[START OF Data extract]
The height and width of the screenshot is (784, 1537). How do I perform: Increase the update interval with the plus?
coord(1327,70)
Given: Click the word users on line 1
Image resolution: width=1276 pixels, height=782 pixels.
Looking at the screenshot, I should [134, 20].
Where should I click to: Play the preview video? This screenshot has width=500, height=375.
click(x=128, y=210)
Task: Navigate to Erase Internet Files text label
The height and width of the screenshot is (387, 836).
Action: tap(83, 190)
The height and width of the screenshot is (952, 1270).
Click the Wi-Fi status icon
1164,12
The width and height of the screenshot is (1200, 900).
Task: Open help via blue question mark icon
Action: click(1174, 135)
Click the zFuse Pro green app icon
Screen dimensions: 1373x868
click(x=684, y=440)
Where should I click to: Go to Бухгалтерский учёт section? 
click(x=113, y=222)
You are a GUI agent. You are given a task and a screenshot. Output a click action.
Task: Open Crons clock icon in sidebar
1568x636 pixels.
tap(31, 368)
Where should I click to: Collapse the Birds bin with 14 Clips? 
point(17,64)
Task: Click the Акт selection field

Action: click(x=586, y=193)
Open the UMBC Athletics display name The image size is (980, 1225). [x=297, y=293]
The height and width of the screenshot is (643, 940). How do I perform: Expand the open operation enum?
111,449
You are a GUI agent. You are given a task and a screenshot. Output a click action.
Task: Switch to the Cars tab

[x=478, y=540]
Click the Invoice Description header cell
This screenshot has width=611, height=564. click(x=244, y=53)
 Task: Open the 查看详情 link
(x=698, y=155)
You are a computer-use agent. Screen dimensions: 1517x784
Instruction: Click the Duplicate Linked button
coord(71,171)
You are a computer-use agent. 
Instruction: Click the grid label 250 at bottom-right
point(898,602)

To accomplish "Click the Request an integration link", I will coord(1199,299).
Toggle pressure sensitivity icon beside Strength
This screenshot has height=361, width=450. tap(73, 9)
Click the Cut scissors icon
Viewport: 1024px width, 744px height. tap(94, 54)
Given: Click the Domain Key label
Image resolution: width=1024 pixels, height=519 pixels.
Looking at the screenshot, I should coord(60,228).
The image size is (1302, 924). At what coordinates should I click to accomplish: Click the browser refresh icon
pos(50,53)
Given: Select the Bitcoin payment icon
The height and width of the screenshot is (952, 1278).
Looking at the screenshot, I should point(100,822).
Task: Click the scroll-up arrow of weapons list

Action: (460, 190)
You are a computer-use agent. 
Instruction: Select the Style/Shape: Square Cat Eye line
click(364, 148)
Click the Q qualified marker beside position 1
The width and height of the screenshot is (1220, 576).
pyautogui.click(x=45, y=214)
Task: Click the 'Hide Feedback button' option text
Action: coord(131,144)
[END OF Data extract]
Direction
Please copy all of the rows above, reproducing every line without any change.

Reply
The height and width of the screenshot is (784, 1537). How do I perform: Increase the update interval with the plus?
coord(1327,70)
Given: Click the word users on line 1
Image resolution: width=1276 pixels, height=782 pixels.
Looking at the screenshot, I should [134, 20].
Where should I click to: Play the preview video? This screenshot has width=500, height=375.
click(x=128, y=210)
Task: Navigate to Erase Internet Files text label
The height and width of the screenshot is (387, 836).
Action: tap(83, 190)
The height and width of the screenshot is (952, 1270).
Click the Wi-Fi status icon
1164,12
The width and height of the screenshot is (1200, 900).
Task: Open help via blue question mark icon
Action: click(1174, 135)
Click the zFuse Pro green app icon
Screen dimensions: 1373x868
click(x=684, y=440)
Where should I click to: Go to Бухгалтерский учёт section? 
click(x=113, y=222)
You are a GUI agent. You are given a task and a screenshot. Output a click action.
Task: Open Crons clock icon in sidebar
1568x636 pixels.
tap(31, 368)
Where should I click to: Collapse the Birds bin with 14 Clips? 
point(17,64)
Task: Click the Акт selection field

Action: click(x=586, y=193)
Open the UMBC Athletics display name The image size is (980, 1225). [x=297, y=293]
The height and width of the screenshot is (643, 940). How do I perform: Expand the open operation enum?
111,449
You are a GUI agent. You are given a task and a screenshot. Output a click action.
Task: Switch to the Cars tab

[x=478, y=540]
Click the Invoice Description header cell
This screenshot has width=611, height=564. click(x=244, y=53)
 Task: Open the 查看详情 link
(x=698, y=155)
You are a computer-use agent. Screen dimensions: 1517x784
Instruction: Click the Duplicate Linked button
coord(71,171)
You are a computer-use agent. 
Instruction: Click the grid label 250 at bottom-right
point(898,602)

To accomplish "Click the Request an integration link", I will coord(1199,299).
Toggle pressure sensitivity icon beside Strength
This screenshot has height=361, width=450. tap(73, 9)
Click the Cut scissors icon
Viewport: 1024px width, 744px height. tap(94, 54)
Given: Click the Domain Key label
Image resolution: width=1024 pixels, height=519 pixels.
Looking at the screenshot, I should coord(60,228).
The image size is (1302, 924). At what coordinates should I click to accomplish: Click the browser refresh icon
pos(50,53)
Given: Select the Bitcoin payment icon
The height and width of the screenshot is (952, 1278).
Looking at the screenshot, I should point(100,822).
Task: Click the scroll-up arrow of weapons list

Action: (460, 190)
You are a computer-use agent. 
Instruction: Select the Style/Shape: Square Cat Eye line
click(364, 148)
Click the Q qualified marker beside position 1
The width and height of the screenshot is (1220, 576).
pyautogui.click(x=45, y=214)
Task: Click the 'Hide Feedback button' option text
Action: coord(131,144)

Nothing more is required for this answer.